Exposing wounds can be a good thing. Rather, exposing wounds is a good thing.
Growing up I lived in a house that was heated by a wood furnace, stoking it each night to get through the long winter nights of Minnesota. Instead of fancy regulators, the vents had a simple spike like handle that we could move up and down to open or close the vent.
When I was about 10 I was standing leaning against the wall, over the vent getting a little heat. But I slipped against the wall, and my arm caught on the vent handle. Yep, it sliced open a gash on my arm, just below the elbow. The cut was deep and about 2-3 inches long.
Interestingly it didn’t hurt. But it was a little unnerving to see my muscle start to slip out of my arm. We lived in the country (no quick trip to town) and there was no such thing as 911 calls. Intead my mother gently took my arm and began stuffing the muscle (and everything else around it) back into my arm. She then covered the wound with a long piece of gauze and taped it into place.
Her handiwork did the job. No infection, no fuss. But she exposed the wound regularly to help it heal. Now 54 years later, the scar is still there, but it has never caused a problem. High school wrestling, Navy flight school, nothing. Exposing the wound helped heal the wound.
But what if?
What if the wound isn’t so easily identified? What if instead of a physical wound, it is an emotional, mental, or spiritual wound?
Experiences and words carry great impact, positively and negatively. Words— harsh, demanding, unforgiving, attacking, words can stay with a person for days, weeks, years, decades. Words may have been spoken in anger then quickly forgotten. But the receiving end of that anger does not quickly fade.
I am realizing how significant some of the things I heard still stay with me. In one sense, the words are wounding all over again. As I hear someone speak angry words today, I find myself reeling. Am I hearing and responding to these fresh words? Or am I responding to words spoken 20, 30, 50, 60 years ago? Words that bring back emotional and spiritual wounds that I had thought were behind me.
Now, I am changing the role of the words, so that “exposing” is the noun, and “wounds” becomes the verb.
That is, as I remember words I heard and now hear fresh, what about the words I have said in other relationships? Now if I respond in defense of a wound 40 years ago, am I in the process then wounding this person in the present? And am I wounding myself all over again? Then I beat myself up for the wounding I am doing. Is there any way out of this?

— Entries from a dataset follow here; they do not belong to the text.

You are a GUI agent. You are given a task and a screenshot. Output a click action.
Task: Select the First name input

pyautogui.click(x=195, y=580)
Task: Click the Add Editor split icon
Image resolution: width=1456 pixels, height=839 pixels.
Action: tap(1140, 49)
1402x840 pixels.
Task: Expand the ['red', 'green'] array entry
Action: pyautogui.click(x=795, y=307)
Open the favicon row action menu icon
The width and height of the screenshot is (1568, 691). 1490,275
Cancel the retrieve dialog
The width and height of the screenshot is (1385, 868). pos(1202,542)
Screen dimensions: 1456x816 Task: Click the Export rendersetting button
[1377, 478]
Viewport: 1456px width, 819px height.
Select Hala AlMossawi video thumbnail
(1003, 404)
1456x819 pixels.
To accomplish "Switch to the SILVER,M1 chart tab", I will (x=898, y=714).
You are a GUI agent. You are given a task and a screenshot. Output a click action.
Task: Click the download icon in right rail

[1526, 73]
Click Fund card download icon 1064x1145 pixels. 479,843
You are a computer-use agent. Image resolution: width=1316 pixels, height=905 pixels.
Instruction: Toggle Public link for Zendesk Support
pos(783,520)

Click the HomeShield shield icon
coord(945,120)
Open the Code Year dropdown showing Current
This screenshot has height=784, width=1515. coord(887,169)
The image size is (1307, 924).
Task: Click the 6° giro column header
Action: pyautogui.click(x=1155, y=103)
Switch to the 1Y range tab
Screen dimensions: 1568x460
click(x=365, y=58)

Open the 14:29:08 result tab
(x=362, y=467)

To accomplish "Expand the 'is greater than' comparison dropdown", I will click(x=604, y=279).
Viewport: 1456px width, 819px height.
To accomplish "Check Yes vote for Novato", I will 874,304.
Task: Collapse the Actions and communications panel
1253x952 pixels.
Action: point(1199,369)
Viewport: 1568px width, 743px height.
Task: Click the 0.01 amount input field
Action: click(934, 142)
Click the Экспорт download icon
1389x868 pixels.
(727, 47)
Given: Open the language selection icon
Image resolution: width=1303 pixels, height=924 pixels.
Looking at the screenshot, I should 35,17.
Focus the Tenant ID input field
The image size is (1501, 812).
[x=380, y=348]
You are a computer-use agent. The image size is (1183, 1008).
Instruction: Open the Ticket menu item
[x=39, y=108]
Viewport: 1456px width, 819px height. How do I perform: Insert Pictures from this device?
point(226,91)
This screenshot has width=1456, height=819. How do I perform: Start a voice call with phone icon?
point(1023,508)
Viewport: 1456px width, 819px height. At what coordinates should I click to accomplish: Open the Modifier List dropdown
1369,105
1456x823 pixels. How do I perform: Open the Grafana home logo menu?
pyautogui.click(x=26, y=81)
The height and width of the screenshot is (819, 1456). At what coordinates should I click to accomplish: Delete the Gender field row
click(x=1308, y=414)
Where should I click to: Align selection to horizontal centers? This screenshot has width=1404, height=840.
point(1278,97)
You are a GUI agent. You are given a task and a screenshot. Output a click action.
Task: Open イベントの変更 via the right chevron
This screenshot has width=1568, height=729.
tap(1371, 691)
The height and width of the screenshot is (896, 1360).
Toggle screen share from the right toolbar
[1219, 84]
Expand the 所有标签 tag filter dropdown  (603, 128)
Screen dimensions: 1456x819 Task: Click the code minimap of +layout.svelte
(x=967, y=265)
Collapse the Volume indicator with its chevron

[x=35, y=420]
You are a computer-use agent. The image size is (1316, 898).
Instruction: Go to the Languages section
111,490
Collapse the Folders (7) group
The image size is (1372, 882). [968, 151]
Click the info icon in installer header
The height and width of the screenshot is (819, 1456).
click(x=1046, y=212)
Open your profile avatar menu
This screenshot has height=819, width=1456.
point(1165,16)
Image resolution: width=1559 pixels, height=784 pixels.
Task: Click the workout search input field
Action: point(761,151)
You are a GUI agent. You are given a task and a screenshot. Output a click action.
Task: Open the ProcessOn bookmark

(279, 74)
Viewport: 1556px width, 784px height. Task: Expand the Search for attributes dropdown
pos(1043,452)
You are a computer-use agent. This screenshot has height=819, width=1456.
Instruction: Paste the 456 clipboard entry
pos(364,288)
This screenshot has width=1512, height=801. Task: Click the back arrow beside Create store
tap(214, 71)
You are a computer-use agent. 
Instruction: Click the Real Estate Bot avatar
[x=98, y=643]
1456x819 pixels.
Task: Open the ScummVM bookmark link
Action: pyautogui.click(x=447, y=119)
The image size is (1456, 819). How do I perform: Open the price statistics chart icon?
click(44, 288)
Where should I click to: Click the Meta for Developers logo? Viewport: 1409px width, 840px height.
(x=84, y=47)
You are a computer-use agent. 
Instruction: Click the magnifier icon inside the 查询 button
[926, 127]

At times it seems that the healing of the wounds has been effective. I can move on. But then, some angry words, retaliation by someone, deceit, manipulation … the wound is exposed, and needs healing.
Healing the wound
In Luke 10, the parable of the Good Samaritan, Jesus reveals himself as indeed the Good Samaritan, the outsider who acts perfectly as the neighbor. He fulfills all that the Samaritan has done—and more. We read,
But a Samaritan, who was on a journey, came upon him; and when he saw him, he felt compassion, and came to him and bandaged up his wounds, pouring oil and wine on them; and he put him on his own beast, and brought him to an inn and took care of him. (Luke 10:33-34)
The word “compassion” (ἐσπλαγχνίσθη) is used only in reference to Jesus or God. Here the compassion of the Samaritan moves him to come, and “bandage up his wounds, pouring oil and wine on them.” That is what I need! Bandaging up the wounds of my heart. Bandaging that will not leak out in infection and spread to others, but bandaging that will heal. Notice, too, that the Samaritan continued his healing work, “he put him on his own beast, and brought him to an inn and took care of him.”
Exposing the wounds happens unexpectedly—for me. And then I need the true healing, that only Jesus can give. And I need it often. Yes, the words of Scripture, the body and blood of Jesus in the Sacrament, and the words of a Christian friend who speaks God’s truth, especially the forgiving, restoring word of Jesus. Not to expose the wound, that’s already been done. But to bring healing of the wound.
The deeper the wound, the deeper the healing. Only Jesus can do that. He has. And he does.